Data Quality and Management Procedures Patients admitted for inpatient treatment at the Spinal Cord Injury Rehabilitation Clinic of Ankara Bilkent City Hospital, who meet the inclusion criteria and voluntarily agree to participate in the study by reading and signing the informed consent form, will be included in the study. The medical status of all participants will be evaluated and recorded by the clinical research responsible physician.

A predefined data management plan will be implemented for missing, inconsistent, or erroneous data. Missing data will be identified and analyzed using statistical methods such as multiple imputation when necessary.

To ensure the integrity of data entry, regular audits and consistency checks will be performed by a physiotherapist involved in the study. To increase the reliability of the data, patient records and assessment reports will be cross-checked with the collected data. This will include comparisons made with electronic health records, paper-based case reports, and direct observation notes. All study procedures, including patient recruitment, data collection, data entry, data analysis, and reporting of adverse events, will be carried out according to predefined criteria.

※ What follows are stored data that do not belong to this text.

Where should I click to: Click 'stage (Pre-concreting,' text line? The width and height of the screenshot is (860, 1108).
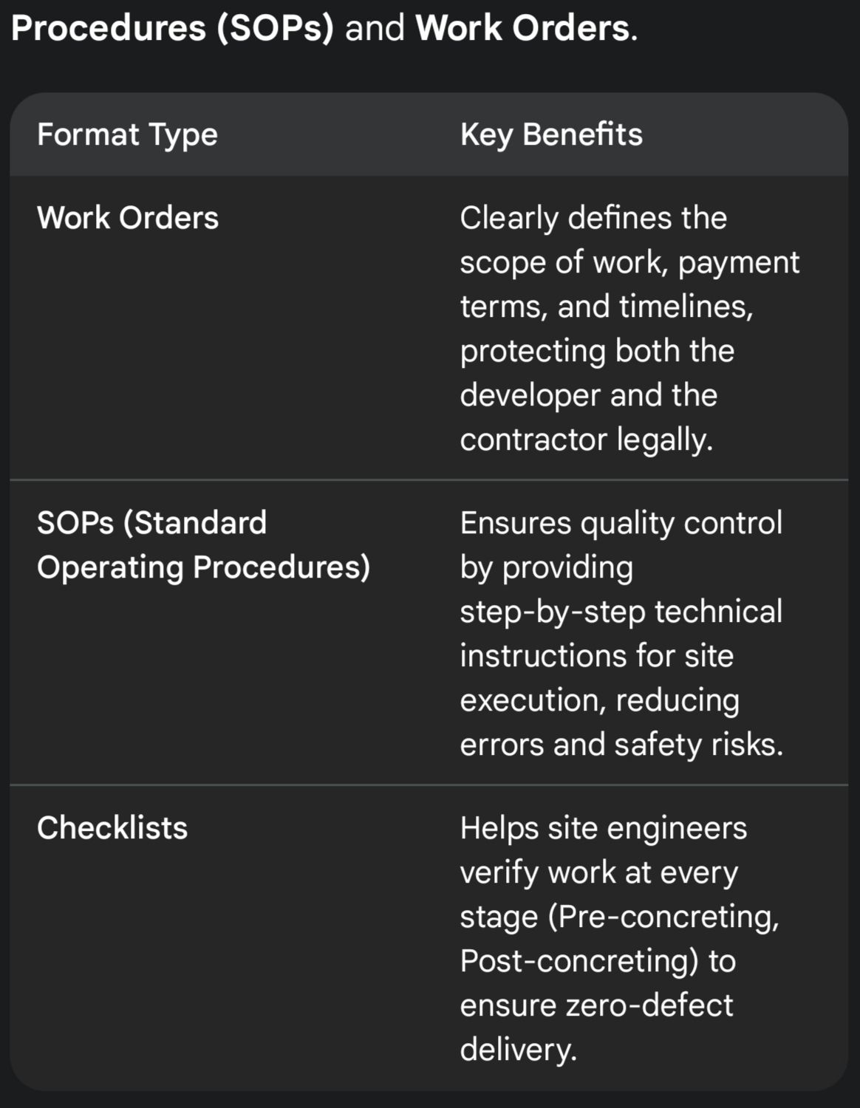coord(619,917)
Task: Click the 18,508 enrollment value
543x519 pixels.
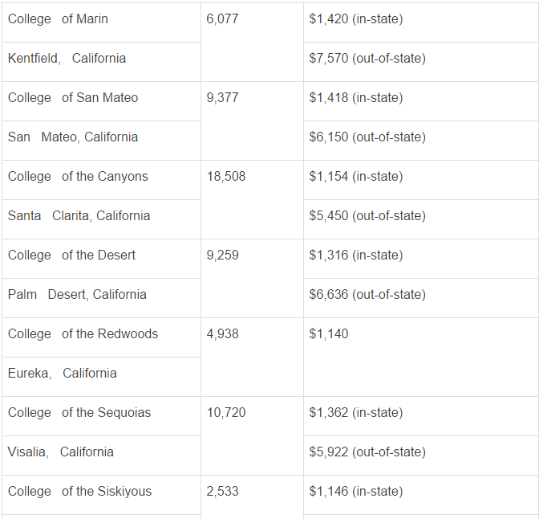Action: [x=226, y=176]
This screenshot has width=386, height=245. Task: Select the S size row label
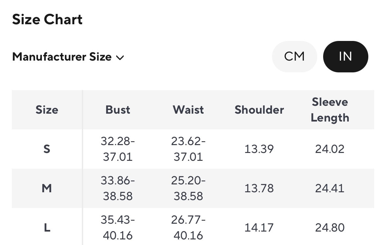tap(47, 149)
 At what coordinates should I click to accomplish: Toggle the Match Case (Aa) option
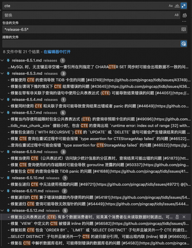[x=171, y=6]
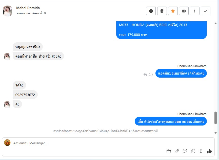This screenshot has width=219, height=160.
Task: Focus the reply in Messenger text field
Action: (x=108, y=143)
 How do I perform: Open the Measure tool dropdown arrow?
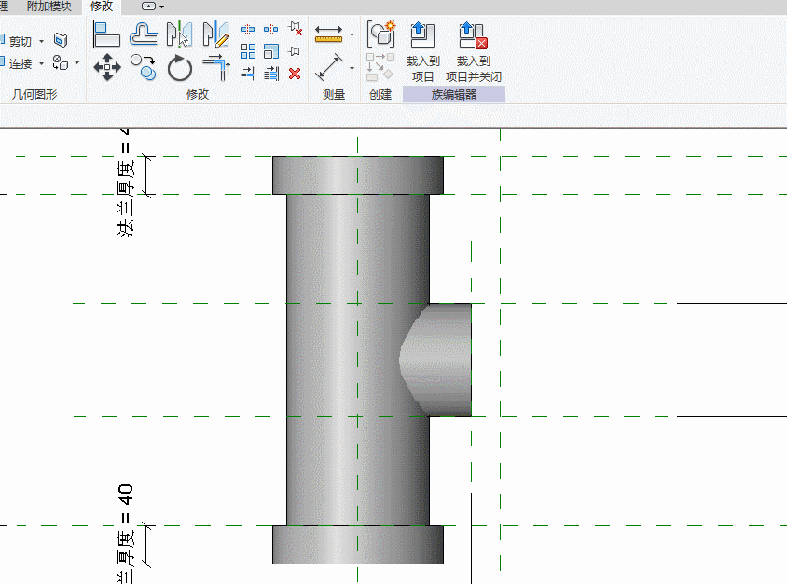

Any adverse events or unexpected complications occurring during the study will be systematically documented and reported.

The determination of the appropriate sample size was based on the study by Khurana et al. A priori power analysis was conducted using the G* Power software (version 3.0.10, Universität Düsseldorf, Düsseldorf, Germany). The sample size for our study was calculated to include a minimum of 11 patients per group, ensuring 80% power with an alpha error rate of 0.05.

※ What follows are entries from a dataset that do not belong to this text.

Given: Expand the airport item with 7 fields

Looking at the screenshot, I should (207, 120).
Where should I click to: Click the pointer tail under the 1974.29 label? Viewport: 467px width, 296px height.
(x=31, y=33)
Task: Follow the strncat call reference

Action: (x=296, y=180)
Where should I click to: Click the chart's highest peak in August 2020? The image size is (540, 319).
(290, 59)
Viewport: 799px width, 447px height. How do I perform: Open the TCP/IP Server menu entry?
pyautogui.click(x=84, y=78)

For statistical analysis, descriptive statistics will be presented as the mean and standard deviation for numerical variables if the parametric assumptions are met, and as the median and minimum-maximum values if the parametric assumptions are not met. For categorical variables, frequency and percentage values will be reported. The statistical significance of differences between groups will be examined using the Independent Samples T-Test if parametric assumptions are met, and the Mann-Whitney U Test if parametric assumptions are not met. Analyses will be conducted with a significance level of p < 0.05.